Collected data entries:
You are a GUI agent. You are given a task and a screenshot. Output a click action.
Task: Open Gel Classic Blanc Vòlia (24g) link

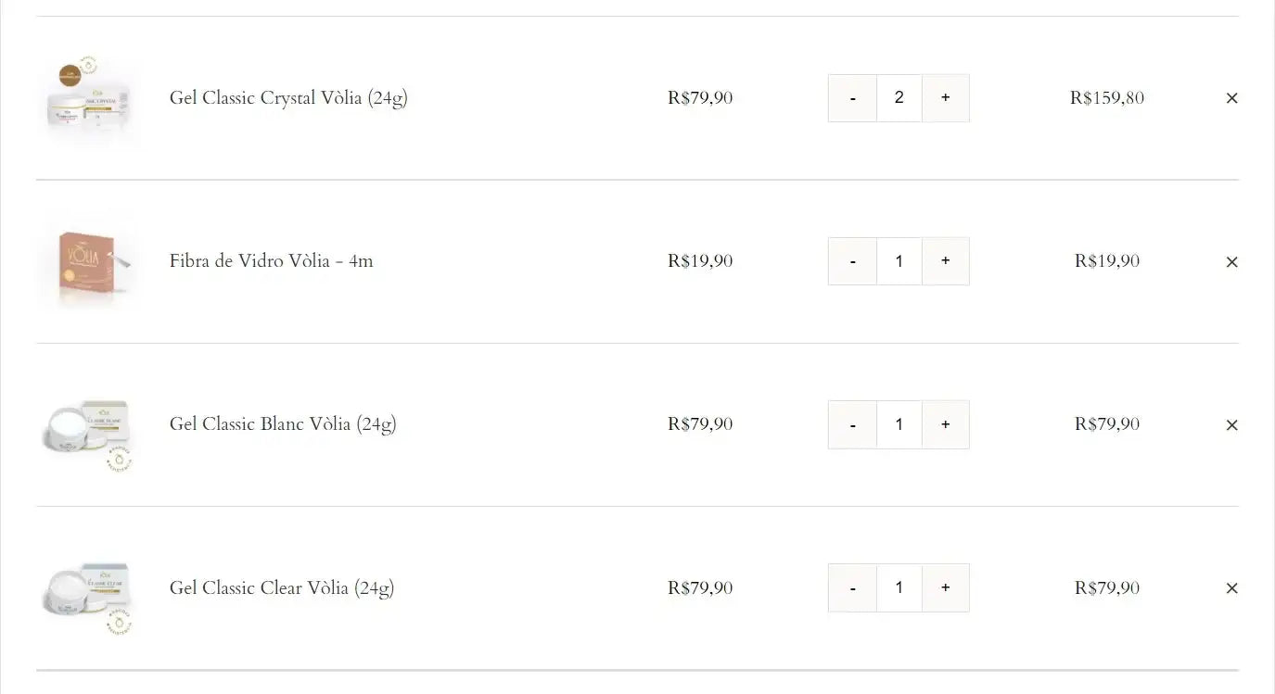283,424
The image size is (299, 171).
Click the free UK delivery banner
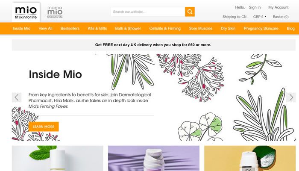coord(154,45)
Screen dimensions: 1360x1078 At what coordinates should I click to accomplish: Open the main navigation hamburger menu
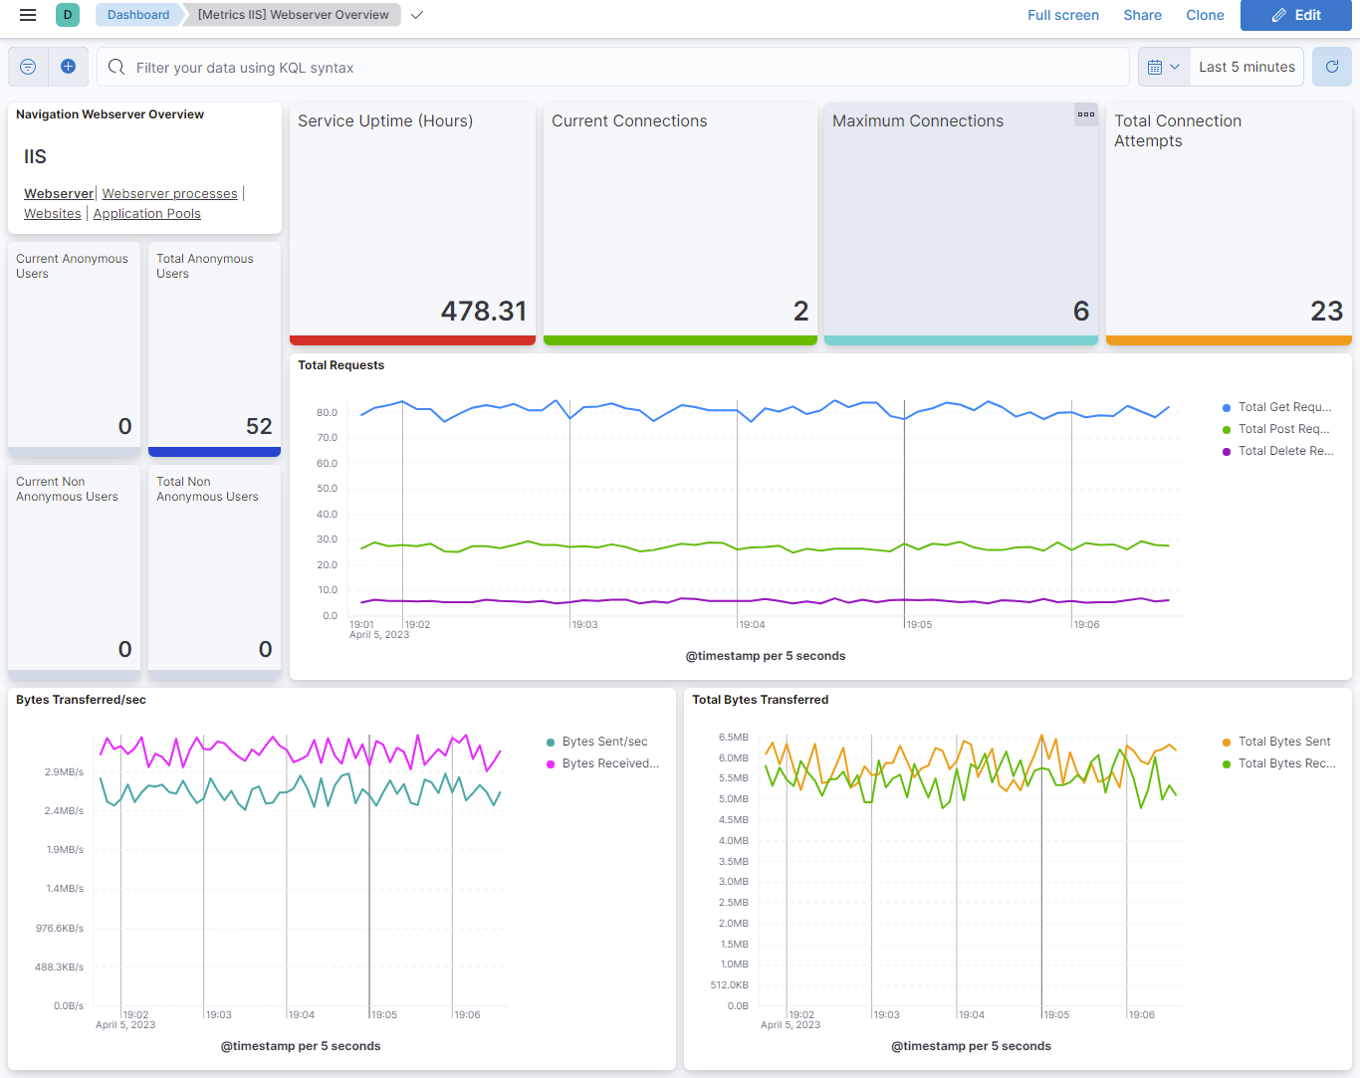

*PROBLEM TO WORK ON*
Retype the data shown above exactly, excluding any picture it contains.

*EXERCISE OUTPUT*
You are a GUI agent. You are given a task and a screenshot. Output a click action.
Task: Open Gel Classic Blanc Vòlia (24g) link

283,424
The image size is (299, 171).
Click the free UK delivery banner
coord(154,45)
Screen dimensions: 1360x1078 At what coordinates should I click to accomplish: Open the main navigation hamburger menu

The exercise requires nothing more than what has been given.